(Records)
++++++
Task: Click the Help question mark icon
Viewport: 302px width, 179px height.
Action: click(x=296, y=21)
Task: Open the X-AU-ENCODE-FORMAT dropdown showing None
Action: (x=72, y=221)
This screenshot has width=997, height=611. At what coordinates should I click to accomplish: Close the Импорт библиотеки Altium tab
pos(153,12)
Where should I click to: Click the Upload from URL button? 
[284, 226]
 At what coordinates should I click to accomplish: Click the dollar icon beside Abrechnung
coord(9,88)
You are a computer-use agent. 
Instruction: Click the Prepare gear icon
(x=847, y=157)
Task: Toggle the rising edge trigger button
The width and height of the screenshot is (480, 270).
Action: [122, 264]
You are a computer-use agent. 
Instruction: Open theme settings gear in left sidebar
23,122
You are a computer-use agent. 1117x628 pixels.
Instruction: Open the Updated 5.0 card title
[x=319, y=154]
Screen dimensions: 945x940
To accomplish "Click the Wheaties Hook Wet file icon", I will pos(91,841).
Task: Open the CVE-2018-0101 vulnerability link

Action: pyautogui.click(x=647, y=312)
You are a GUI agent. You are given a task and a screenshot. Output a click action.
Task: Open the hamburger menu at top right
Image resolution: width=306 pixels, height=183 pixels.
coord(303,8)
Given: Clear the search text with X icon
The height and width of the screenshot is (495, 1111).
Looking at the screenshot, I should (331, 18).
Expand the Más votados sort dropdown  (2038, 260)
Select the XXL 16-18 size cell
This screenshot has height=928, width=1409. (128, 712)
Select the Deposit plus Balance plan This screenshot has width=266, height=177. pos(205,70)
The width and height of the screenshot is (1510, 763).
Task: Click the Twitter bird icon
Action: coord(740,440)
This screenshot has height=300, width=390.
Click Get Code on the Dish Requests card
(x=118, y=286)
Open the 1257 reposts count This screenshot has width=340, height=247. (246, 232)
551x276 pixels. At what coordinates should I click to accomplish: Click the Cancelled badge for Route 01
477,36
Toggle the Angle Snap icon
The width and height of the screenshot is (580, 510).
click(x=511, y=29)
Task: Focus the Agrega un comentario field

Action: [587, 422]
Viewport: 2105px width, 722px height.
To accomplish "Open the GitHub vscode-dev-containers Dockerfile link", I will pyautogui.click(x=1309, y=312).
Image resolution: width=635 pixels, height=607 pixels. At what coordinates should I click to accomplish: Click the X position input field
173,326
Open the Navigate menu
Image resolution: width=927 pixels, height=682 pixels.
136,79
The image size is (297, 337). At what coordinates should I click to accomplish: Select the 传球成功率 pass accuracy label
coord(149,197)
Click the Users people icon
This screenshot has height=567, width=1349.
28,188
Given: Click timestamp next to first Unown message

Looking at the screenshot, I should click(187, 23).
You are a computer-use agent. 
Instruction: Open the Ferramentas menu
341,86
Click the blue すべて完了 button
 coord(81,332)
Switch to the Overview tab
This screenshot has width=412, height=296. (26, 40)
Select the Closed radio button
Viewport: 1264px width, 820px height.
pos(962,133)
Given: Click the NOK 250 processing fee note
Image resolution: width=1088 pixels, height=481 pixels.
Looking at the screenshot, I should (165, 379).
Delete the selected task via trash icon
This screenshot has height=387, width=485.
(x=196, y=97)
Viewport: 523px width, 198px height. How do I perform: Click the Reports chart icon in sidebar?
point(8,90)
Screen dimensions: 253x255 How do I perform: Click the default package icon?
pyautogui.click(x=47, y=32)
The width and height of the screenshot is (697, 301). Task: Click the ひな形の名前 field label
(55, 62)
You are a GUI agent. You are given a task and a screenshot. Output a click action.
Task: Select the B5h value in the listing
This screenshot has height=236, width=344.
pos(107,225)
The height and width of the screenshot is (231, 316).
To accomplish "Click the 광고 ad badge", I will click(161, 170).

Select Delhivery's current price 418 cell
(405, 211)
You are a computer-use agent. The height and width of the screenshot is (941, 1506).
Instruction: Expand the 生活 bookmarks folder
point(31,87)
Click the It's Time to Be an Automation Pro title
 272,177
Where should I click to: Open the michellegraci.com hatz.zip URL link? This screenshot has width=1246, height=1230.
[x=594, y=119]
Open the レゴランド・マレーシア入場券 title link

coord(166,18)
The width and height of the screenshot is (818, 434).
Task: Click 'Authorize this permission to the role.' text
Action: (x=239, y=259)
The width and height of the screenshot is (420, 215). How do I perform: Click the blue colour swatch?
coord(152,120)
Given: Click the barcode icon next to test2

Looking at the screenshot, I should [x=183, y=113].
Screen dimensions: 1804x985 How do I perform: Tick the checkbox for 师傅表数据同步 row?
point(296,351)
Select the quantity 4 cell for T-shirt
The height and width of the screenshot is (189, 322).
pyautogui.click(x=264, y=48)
++++++
(Goal of the exercise)
Revise the listing above by replacing "hamburger menu" with "navigation menu" throughout, leaving all other text unchanged.

(Reply to the exercise)
Task: Click the Help question mark icon
Viewport: 302px width, 179px height.
Action: click(x=296, y=21)
Task: Open the X-AU-ENCODE-FORMAT dropdown showing None
Action: (x=72, y=221)
This screenshot has width=997, height=611. At what coordinates should I click to accomplish: Close the Импорт библиотеки Altium tab
pos(153,12)
Where should I click to: Click the Upload from URL button? 
[284, 226]
 At what coordinates should I click to accomplish: Click the dollar icon beside Abrechnung
coord(9,88)
You are a computer-use agent. 
Instruction: Click the Prepare gear icon
(x=847, y=157)
Task: Toggle the rising edge trigger button
The width and height of the screenshot is (480, 270).
Action: [122, 264]
You are a computer-use agent. 
Instruction: Open theme settings gear in left sidebar
23,122
You are a computer-use agent. 1117x628 pixels.
Instruction: Open the Updated 5.0 card title
[x=319, y=154]
Screen dimensions: 945x940
To accomplish "Click the Wheaties Hook Wet file icon", I will pos(91,841).
Task: Open the CVE-2018-0101 vulnerability link

Action: pyautogui.click(x=647, y=312)
You are a GUI agent. You are given a task and a screenshot. Output a click action.
Task: Open the navigation menu at top right
Image resolution: width=306 pixels, height=183 pixels.
coord(303,8)
Given: Clear the search text with X icon
The height and width of the screenshot is (495, 1111).
Looking at the screenshot, I should (331, 18).
Expand the Más votados sort dropdown  (2038, 260)
Select the XXL 16-18 size cell
This screenshot has height=928, width=1409. (128, 712)
Select the Deposit plus Balance plan This screenshot has width=266, height=177. pos(205,70)
The width and height of the screenshot is (1510, 763).
Task: Click the Twitter bird icon
Action: coord(740,440)
This screenshot has height=300, width=390.
Click Get Code on the Dish Requests card
(x=118, y=286)
Open the 1257 reposts count This screenshot has width=340, height=247. (246, 232)
551x276 pixels. At what coordinates should I click to accomplish: Click the Cancelled badge for Route 01
477,36
Toggle the Angle Snap icon
The width and height of the screenshot is (580, 510).
click(x=511, y=29)
Task: Focus the Agrega un comentario field

Action: [587, 422]
Viewport: 2105px width, 722px height.
To accomplish "Open the GitHub vscode-dev-containers Dockerfile link", I will pyautogui.click(x=1309, y=312).
Image resolution: width=635 pixels, height=607 pixels. At what coordinates should I click to accomplish: Click the X position input field
173,326
Open the Navigate menu
Image resolution: width=927 pixels, height=682 pixels.
136,79
The image size is (297, 337). At what coordinates should I click to accomplish: Select the 传球成功率 pass accuracy label
coord(149,197)
Click the Users people icon
This screenshot has height=567, width=1349.
28,188
Given: Click timestamp next to first Unown message

Looking at the screenshot, I should click(187, 23).
You are a computer-use agent. 
Instruction: Open the Ferramentas menu
341,86
Click the blue すべて完了 button
 coord(81,332)
Switch to the Overview tab
This screenshot has width=412, height=296. (26, 40)
Select the Closed radio button
Viewport: 1264px width, 820px height.
pos(962,133)
Given: Click the NOK 250 processing fee note
Image resolution: width=1088 pixels, height=481 pixels.
Looking at the screenshot, I should (165, 379).
Delete the selected task via trash icon
This screenshot has height=387, width=485.
(x=196, y=97)
Viewport: 523px width, 198px height. How do I perform: Click the Reports chart icon in sidebar?
point(8,90)
Screen dimensions: 253x255 How do I perform: Click the default package icon?
pyautogui.click(x=47, y=32)
The width and height of the screenshot is (697, 301). Task: Click the ひな形の名前 field label
(55, 62)
You are a GUI agent. You are given a task and a screenshot. Output a click action.
Task: Select the B5h value in the listing
This screenshot has height=236, width=344.
pos(107,225)
The height and width of the screenshot is (231, 316).
To accomplish "Click the 광고 ad badge", I will click(161, 170).

Select Delhivery's current price 418 cell
(405, 211)
You are a computer-use agent. The height and width of the screenshot is (941, 1506).
Instruction: Expand the 生活 bookmarks folder
point(31,87)
Click the It's Time to Be an Automation Pro title
 272,177
Where should I click to: Open the michellegraci.com hatz.zip URL link? This screenshot has width=1246, height=1230.
[x=594, y=119]
Open the レゴランド・マレーシア入場券 title link

coord(166,18)
The width and height of the screenshot is (818, 434).
Task: Click 'Authorize this permission to the role.' text
Action: (x=239, y=259)
The width and height of the screenshot is (420, 215). How do I perform: Click the blue colour swatch?
coord(152,120)
Given: Click the barcode icon next to test2

Looking at the screenshot, I should [x=183, y=113].
Screen dimensions: 1804x985 How do I perform: Tick the checkbox for 师傅表数据同步 row?
point(296,351)
Select the quantity 4 cell for T-shirt
The height and width of the screenshot is (189, 322).
pyautogui.click(x=264, y=48)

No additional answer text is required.